Con “Guerra” ci troviamo davanti a uno scritto privo di revisione e per questo anche intriso di tutta quella che è la prosa céliniana, senza filtri e senza censure. Si tratta di un testo che ci restituisce un’esperienza di guerra e nel particolare della Grande Guerra. È una storia autobiografica in cui risuonano echi, dolore, fischi, esplosioni, perdita. Non mostra i canonici combattimenti a cui siamo abituati o che siamo soventi immaginare quanto, al contrario, un’esperienza sonora narrata dall’unico uomo ancora in vita. Siamo nel 1914 a Ypres, è qui che Céline, moribondo, capisce di essere l’unico sopravvissuto al bombardamento del suo convoglio da parte delle truppe tedesche. Ferito gravemente tanto da causargli emicranie a vita, fu insignito di una medaglia, trasferito in diversi ospedali per poi infine trovarsi a Londra. A questo primo connotato autobiografico si aggiunge poi il tratto tipico céliniano dell’iperbole e del grottesco che porta ai massimi estremi quel che viene descritto, che si tratti di scene con carattere sessuale o ancora di carattere morale.
«[…] Mi sono beccato la guerra nella testa. Ce l'ho chiusa nella testa. Vabbè. Dicevo dunque che nel bel mezzo della notte mi sono rigirato a pancia sotto. Così andava meglio. Ho imparato a distinguere i rumori esterni dai rumori che non mi avrebbero lasciato mai più.»
Non manca nemmeno il tratto tipico dell’alter ego nella narrazione dell’autore. Se in altri scritti è stato Bardamu o ancora Robinson, nel Voyage, qui lo trova in Bébert, un delinquente parigino che sfrutta la moglie Angèle, chiamata a prostituirsi al fronte. Ed anche nelle situazioni più paradossali egli riesce a mantenersi umano per quanto comico. La sua prospettiva narrativa è per eccellenza quella dell’antieroe che ha visto il peggio, che ha visto la morte, che ha dormito tra i cadaveri, che ne ha sentito il fetore, che ha perso tutto.
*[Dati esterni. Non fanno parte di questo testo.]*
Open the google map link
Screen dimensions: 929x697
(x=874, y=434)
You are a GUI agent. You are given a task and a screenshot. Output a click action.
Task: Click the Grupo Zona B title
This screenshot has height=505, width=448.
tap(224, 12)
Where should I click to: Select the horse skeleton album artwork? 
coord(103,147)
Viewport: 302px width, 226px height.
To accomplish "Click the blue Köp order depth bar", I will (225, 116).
Il tutto si tramuta in delirio e poco importa che si tratti di sogni, promesse, guerra, ambizioni umane o desiderio di cambiare il mondo; a far da padroni sono i paradossi e gli opposti.
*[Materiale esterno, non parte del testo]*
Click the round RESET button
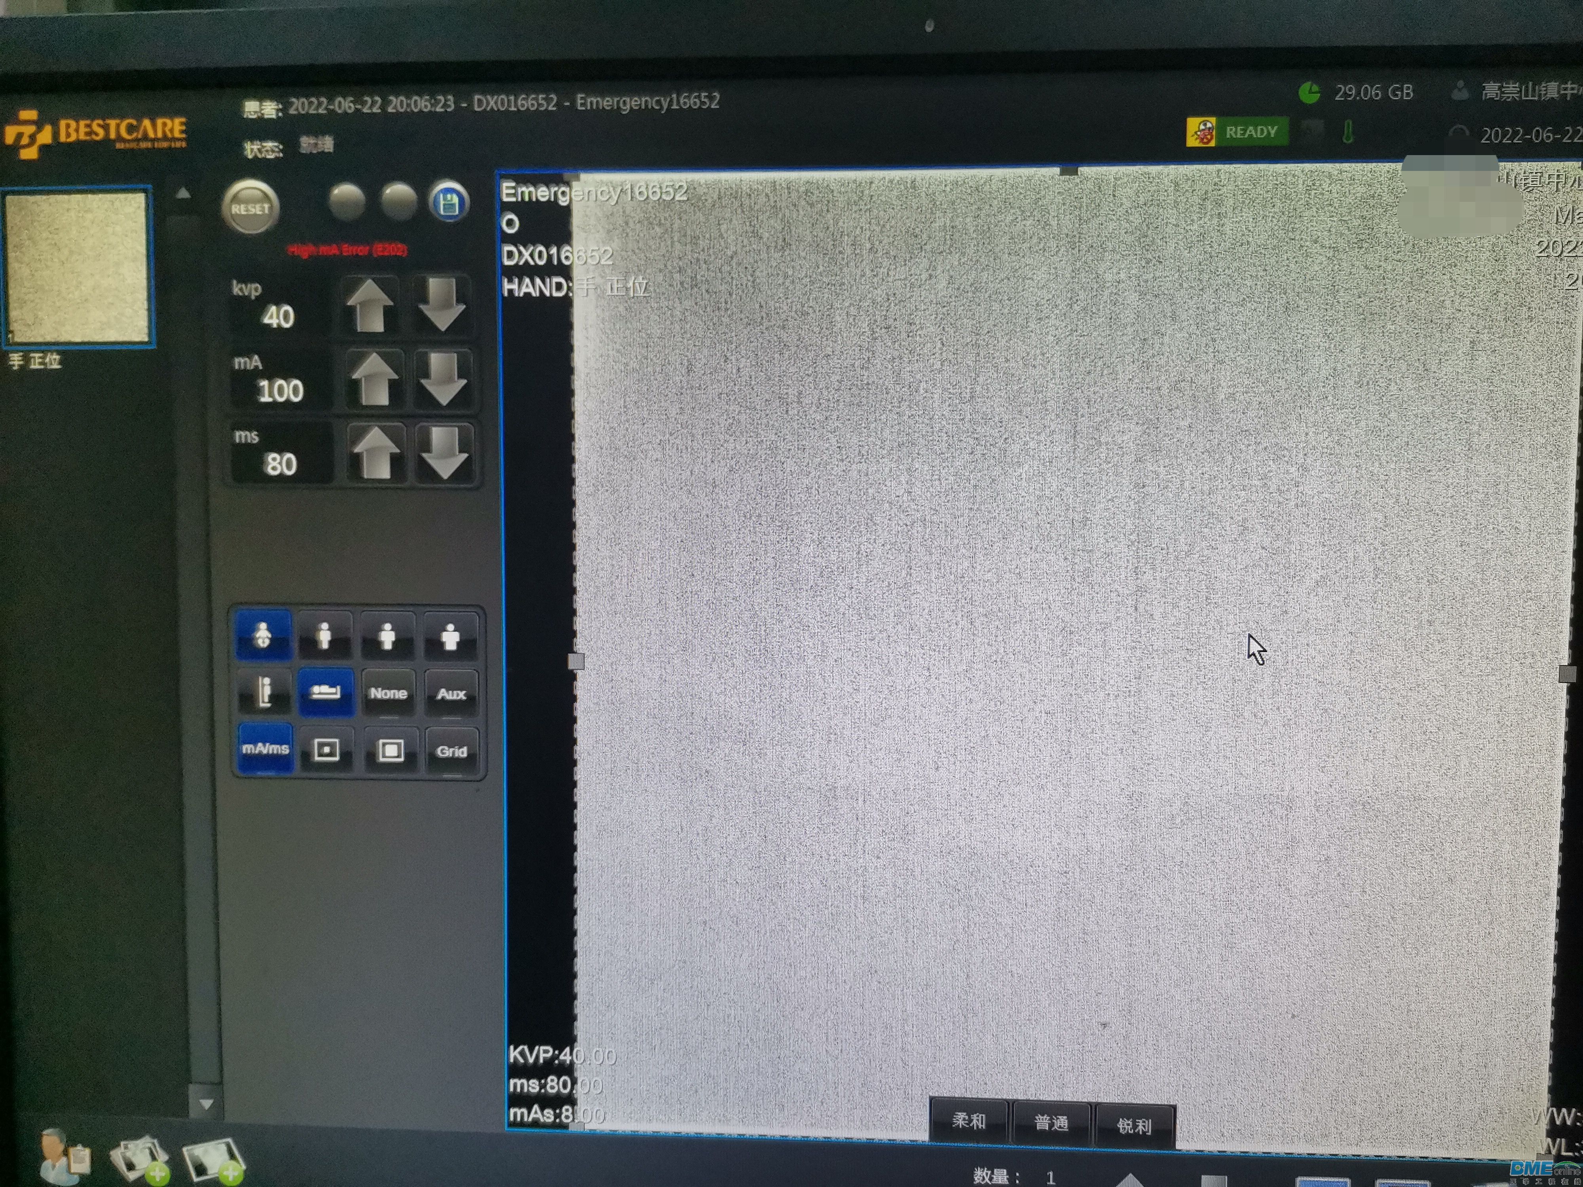The image size is (1583, 1187). (x=250, y=207)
«[…] Ci sono esseri così, è strano, sono carichi, arrivano dall'infinito, ti vengono a esporre sotto gli occhi il loro gran fagotto di sentimenti come al mercato. Non stanno attenti, spacchettano la loro mercanzia come viene viene. Non sanno presentare bene le cose. E tu non hai comunque il tempo di rovistare fra le loro scarabattole, passi, non ti giri, tu pure hai fretta. A quelli di sicuro gli dispiace. Che fanno allora, rimpacchettano tutto? Buttano via tutto? Non lo so. Che ne è di loro? Non se ne sa niente. Ricominciano daccapo finché gli resta ancora qualche cosa? E dov'è che vanno allora? Certo che è enorme la vita. Ti ci perdi dappertutto.»
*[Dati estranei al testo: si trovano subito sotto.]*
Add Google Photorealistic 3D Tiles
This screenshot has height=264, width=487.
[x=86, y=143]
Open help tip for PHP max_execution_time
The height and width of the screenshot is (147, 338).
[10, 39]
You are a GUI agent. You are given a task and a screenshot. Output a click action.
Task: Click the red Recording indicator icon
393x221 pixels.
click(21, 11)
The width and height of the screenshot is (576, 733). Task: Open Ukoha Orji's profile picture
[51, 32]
“Guerra” di Louis Ferdinand Céline è uno scritto che trattiene tra le pagine grazie alle emozioni che suscita e che scolpisce sulla pelle. Ancora oggi, a distanza di così tanti anni, sconvolge e non resta indifferente, incuriosisce e invita ad approfondire la lettura. Uno scritto che non si dimentica e che si gusta un poco alla volta nonostante le piccole dimensioni.